Second, what the President fails to mention is that while allowing the Bush tax cuts to expire on the rich would bring in $829 billion extra revenue during the next decade, according to the left-leaning Center on Budget and Policy Priorities (CBPP), the non-partisan CBO projects that the president’s budgets will incur $9.5 trillion worth of deficits over the same time period. Taking it a step further, even if we taxed 100% of America’s richest billionaires, who possess a combined net worth of $1.5 trillion, it wouldn’t even cover 2011’s federal budget deficit of $1.6 trillion alone. This proves that the fundamental problem with America’s economy is out-of-control and unsustainable levels of spending. Raising taxes on the rich is a political distraction from the bigger problem at best and class warfare at worst.

Third, extending the Bush era tax cuts for the 98% for only one year will not produce anymore consumer confidence than it did the last time it was extended for two years. When President Bush signed the 2001 and 2003 tax cuts into law, he gave them a 10 year time frame to foster a long term, predictable, pro-business environment to plan ahead in. Mapping out tax rates for only 1-2 years at a time does not remove uncertainty and only leaves persistent hesitation to spend, invest, or hire.

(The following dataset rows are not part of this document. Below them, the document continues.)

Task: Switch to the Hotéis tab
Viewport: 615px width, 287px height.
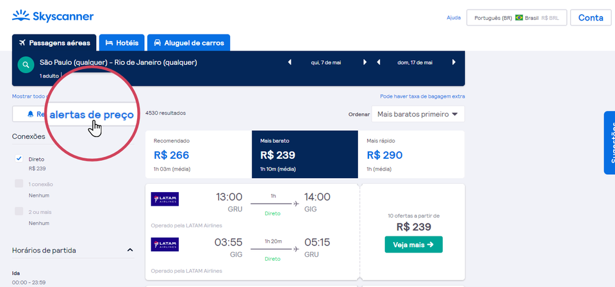Action: click(x=122, y=43)
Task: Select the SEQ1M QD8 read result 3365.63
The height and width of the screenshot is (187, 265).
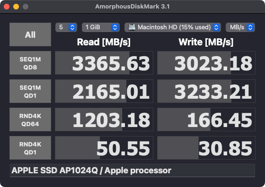Action: (x=104, y=63)
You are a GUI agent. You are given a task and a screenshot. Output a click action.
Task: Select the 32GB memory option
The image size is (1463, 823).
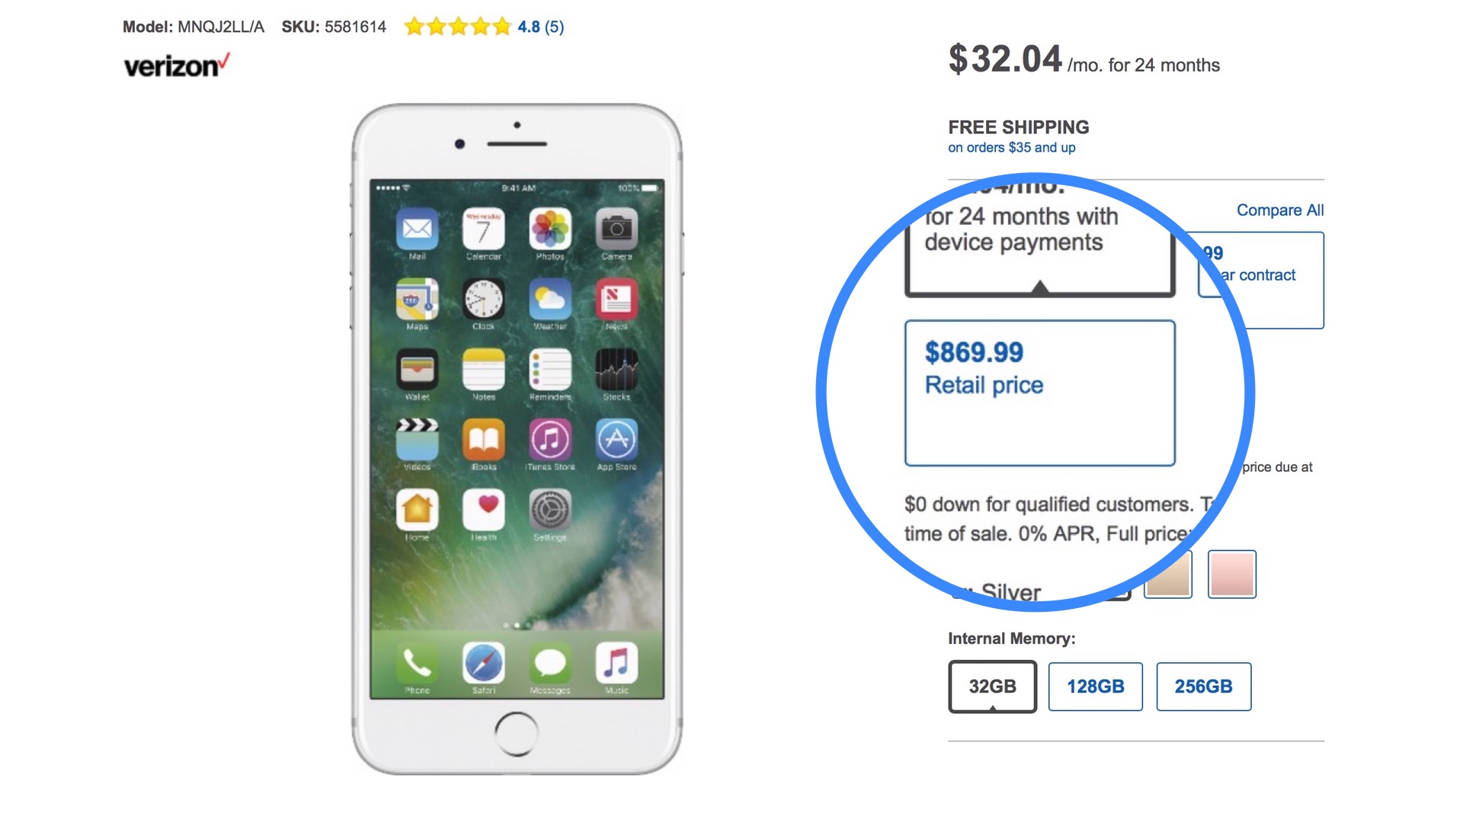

So what’s the solution? Pro-growth tax reform, which is precisely what Rep. Paul Ryan (R-Wisc.) has proposed in his budgets and what 2012 Republican presidential candidate Mitt Romney has endorsed.

Pro-growth tax reform, as illustrated in the bipartisan 1986 Tax Reform Act, closes loopholes that allow for overseas tax shelters as well as special interest subsidies in order to collect on revenue more efficiently while cutting tax rates across the board at the same time to incentivize businesses to keep money and jobs here instead of overseas, thus broadening the tax base.

We already have the highest corporate tax rate in the world at 39.2% (when including state and local taxes), leaving us with a huge disadvantage competitively in the age of outsourcing and globalization. At the same time, our corporate tax code is riddled with loopholes and special interest subsidies, making the revenue we collect on our corporate taxes far less than where the rate is set. In other words, we’re not incentivizing global businesses to keep jobs and money here

Both parties are aware of this which is why several members of both parties understand that pro-growth tax reform is the only way to solve the problems inherent in our tax code. Thirty-six Democrat, Republican, and Independent senators, 100 Republican and Democrat congressmen, the bipartisan “Gang of Six” plan, and the president’s own Simpson-Bowles debt commission have all come out in strong support of pro-growth tax reform. It has more support among both parties than any other tax reform proposal, including raising tax rates even higher.

In advocating pro-growth tax reform, Romney has proposed to lower the corporate tax rate from 35% to 25% across the board, cutting everyone’s income tax rates by 20%, and best of all, pays for all of it by returning levels of federal spending to 20% of GDP (the historical average throughout the 20th century) by 2016. Below is a side by side chart comparison of Obama’s proposed 2013 tax rates and Romney’s. As you can see, Romney’s tax rates would be even lower for the 98% than Obama’s:

The strategy taken by President Obama and Senate Majority Leader Harry Reid (D-Nev.), on the other hand, offers no budget plan for 2012, offers no entitlement reform (the largest consumer of federal tax dollars), and assumes that simply raising taxes on the rich will solve all of America’s problems.